Pregnant mothers died from drug overdoses and homicides in the first year of the COVID-19 pandemic, “significantly more” than in previous years, according to a new study.
Five public health researchers will present a study Wednesday at JAMA Network Open that analyzed death certificate records from 4,528 women aged 15 to 44 between January 1, 2018 and December 1, 2020. Did. 2019-2020 grew at a faster rate than 2018-2019.
“These trends may reflect multiple demographic stressors in 2020, including economic strains related to the COVID-19 pandemic, the murder of George Floyd, and the fentanyl epidemic. Our analysis is causal. We weren’t dealing with relationships,” the researchers wrote.
This study analyzed only deaths from April to December each year, reflecting the start of the COVID quarantine in March 2020.
We found that 205 pregnant mothers died from drug-related causes in 2018, 246 in 2019, and 365 in 2020. The proportion of pregnant mothers who died from drug-related causes increased from 7.1 per 100,000 births in 2018 to 8.7 and 13.4 in 2019. 2020.
Pregnancy-related deaths from homicide were 89, 109, and 147, respectively, over the same three-year period.

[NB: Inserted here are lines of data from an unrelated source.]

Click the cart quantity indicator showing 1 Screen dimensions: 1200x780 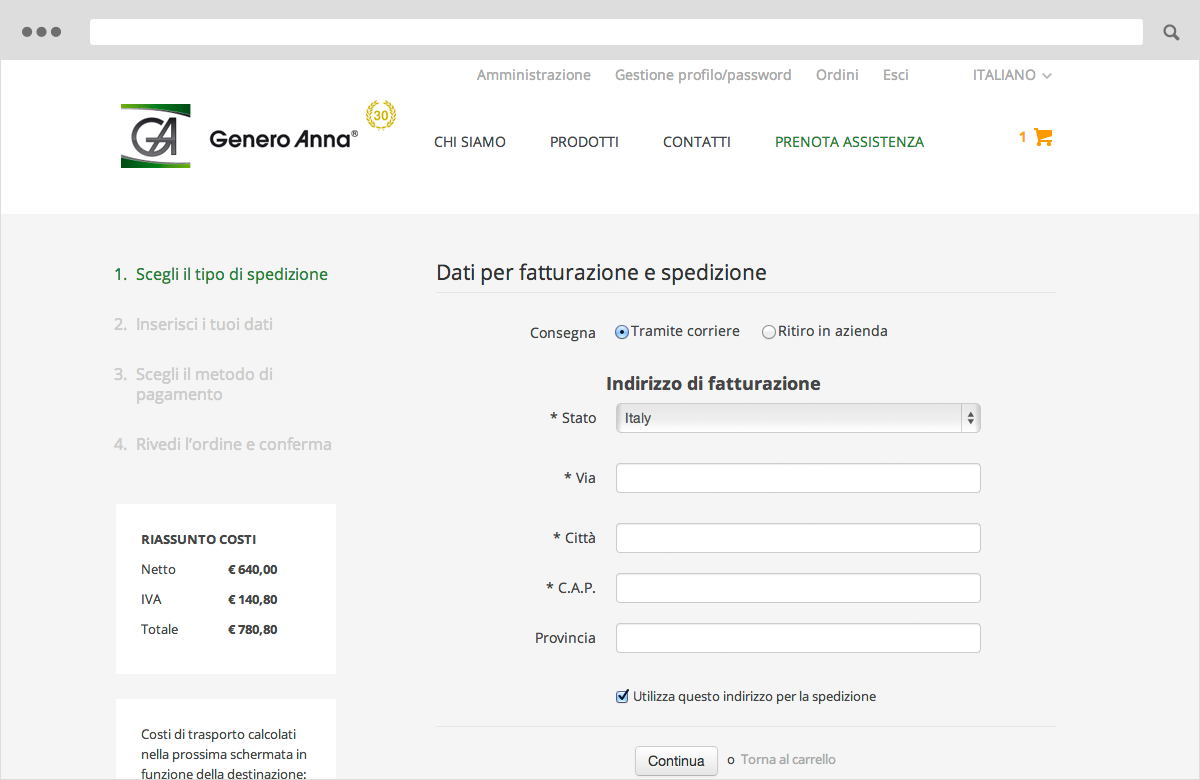(1021, 135)
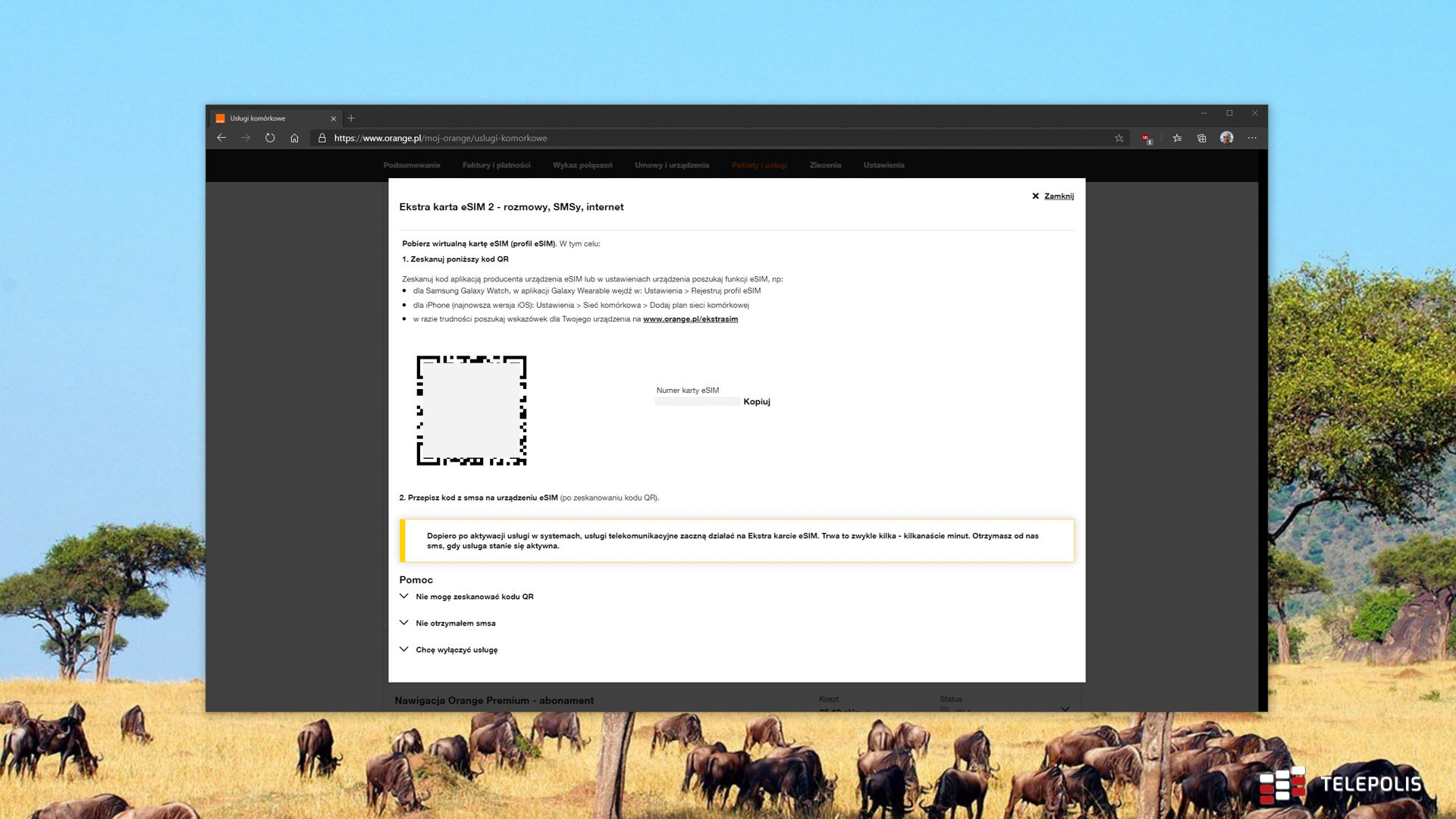Open the Edge settings ellipsis menu
This screenshot has width=1456, height=819.
pyautogui.click(x=1252, y=138)
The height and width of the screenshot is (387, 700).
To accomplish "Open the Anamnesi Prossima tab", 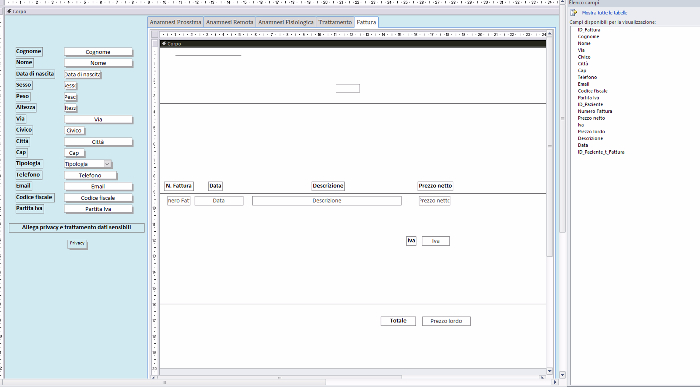I will [175, 22].
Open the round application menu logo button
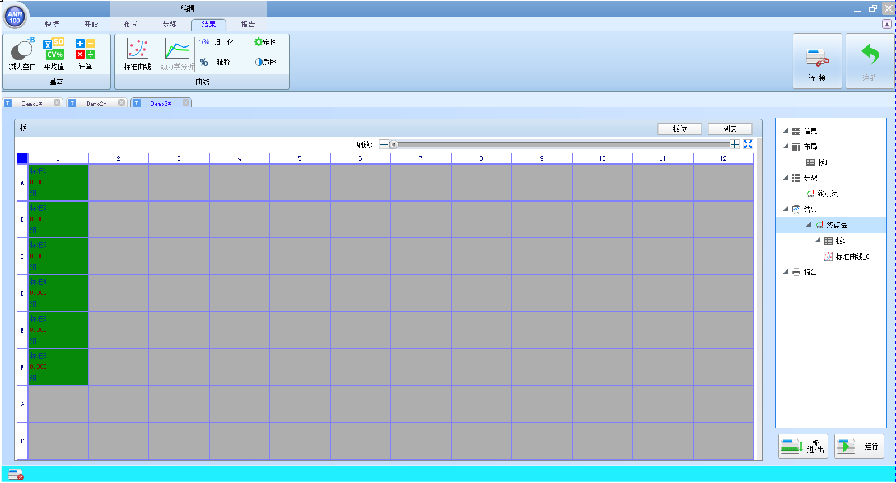The width and height of the screenshot is (896, 483). pos(16,16)
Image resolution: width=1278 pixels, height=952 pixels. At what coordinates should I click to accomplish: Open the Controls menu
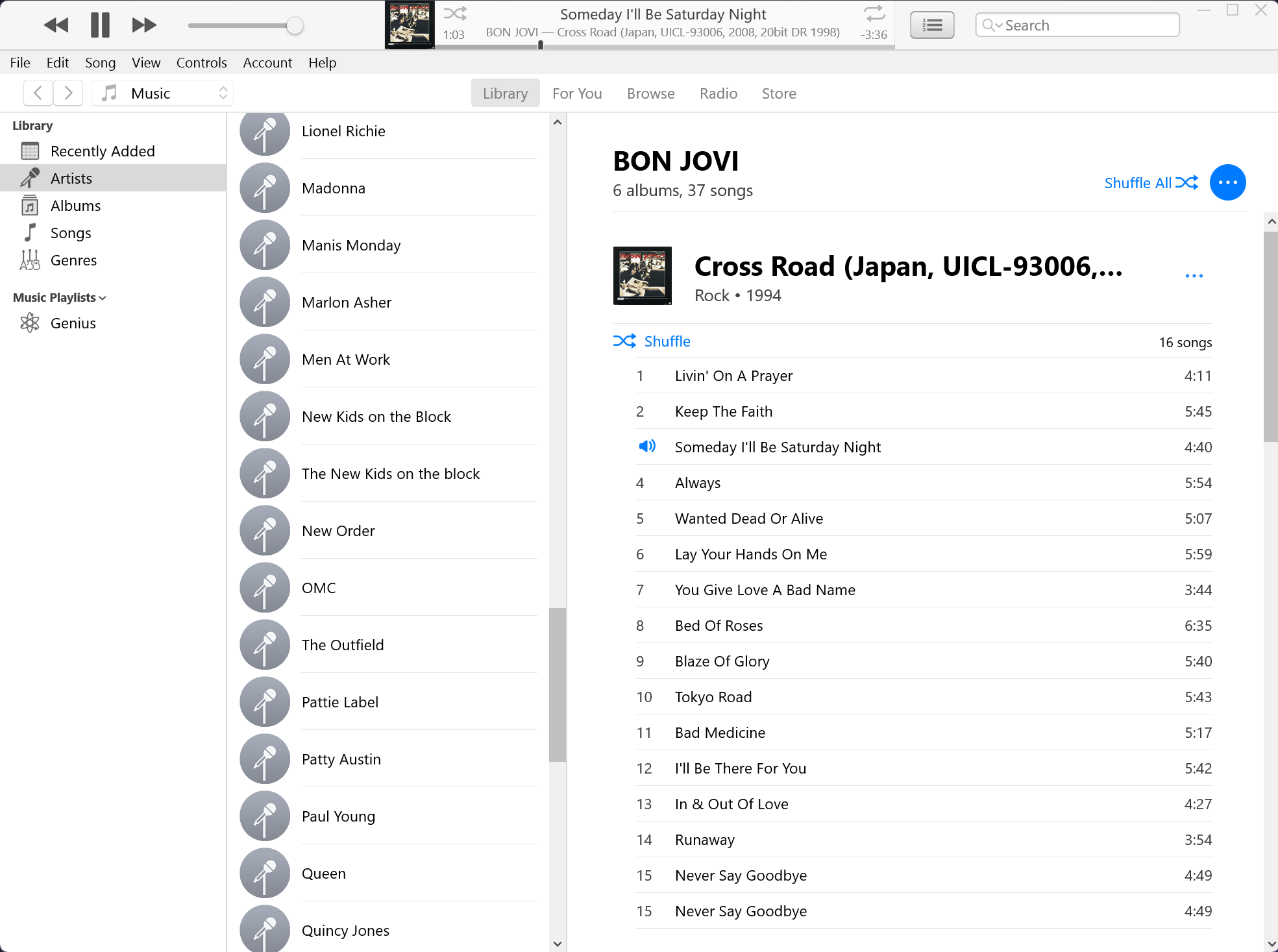point(201,62)
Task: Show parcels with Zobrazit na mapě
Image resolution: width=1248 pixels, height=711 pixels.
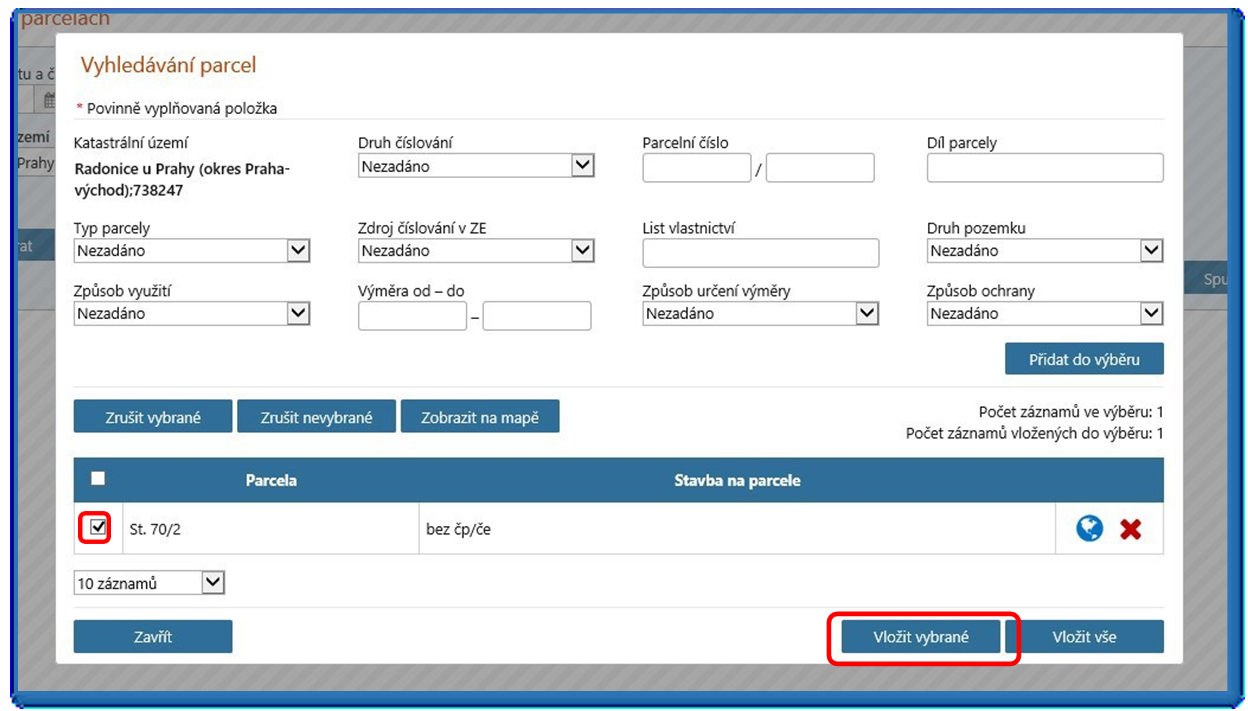Action: click(480, 417)
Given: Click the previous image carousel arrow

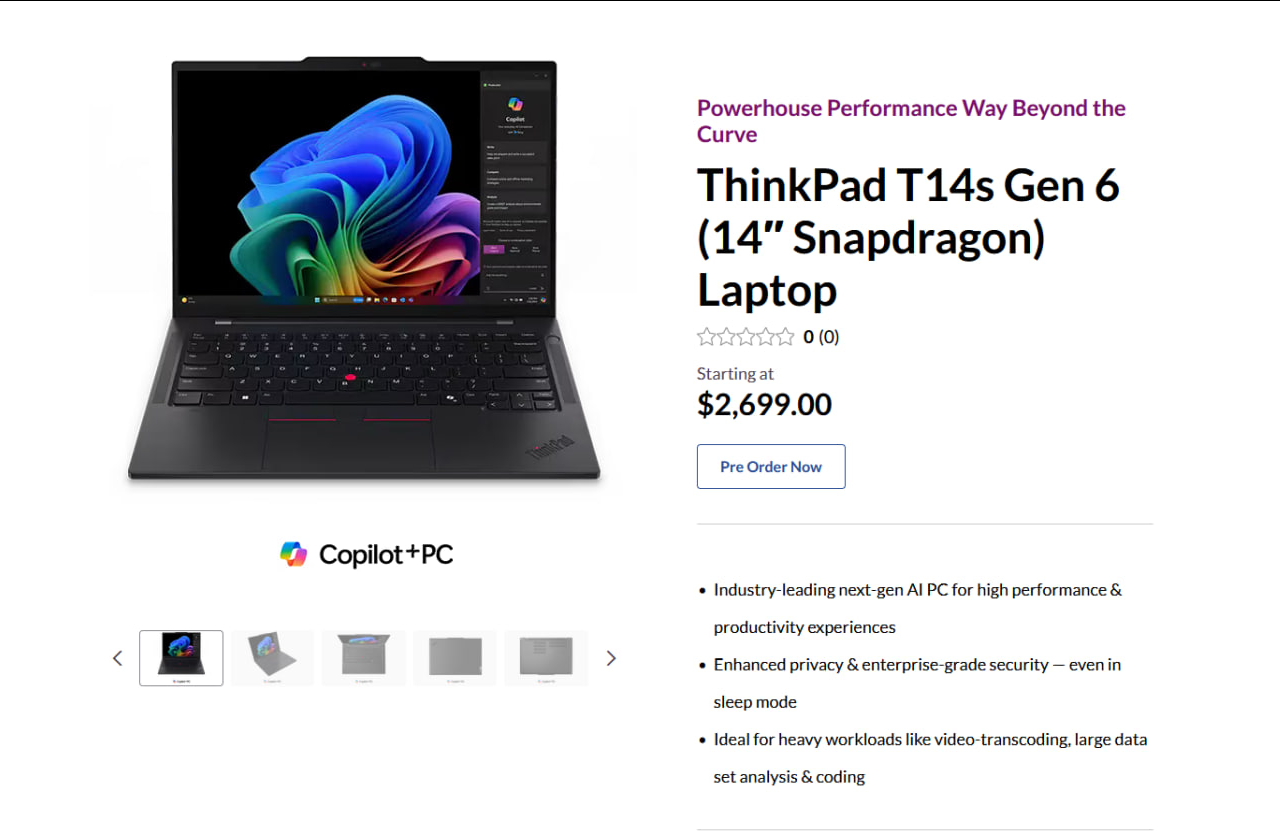Looking at the screenshot, I should [x=117, y=658].
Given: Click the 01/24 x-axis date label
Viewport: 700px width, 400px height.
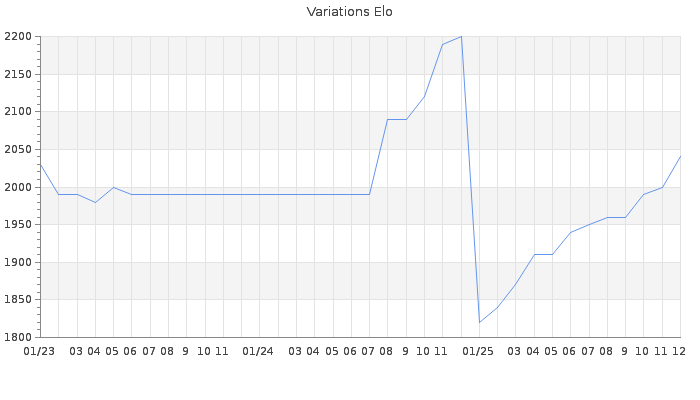Looking at the screenshot, I should click(x=258, y=351).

The rate of pregnant mothers who die from homicide has increased from 3.1 per 100,000 live births in 2018 to 3.8 in 2019 and 5.4 in 2020.
Over the same period, the study found a slight decrease in pregnancy-related deaths from suicide.
But after the pandemic-induced quarantine began in March 2020, many likely died from these three causes in the months after giving birth, as women ignored health checks. The study did not capture that number, the researchers said.
“Pregnancy is considered an opportunity for screening and prevention related to physical, mental and behavioral health, but our data show that hundreds of pregnant women missed out on such opportunities during the pandemic. suggests,” they wrote.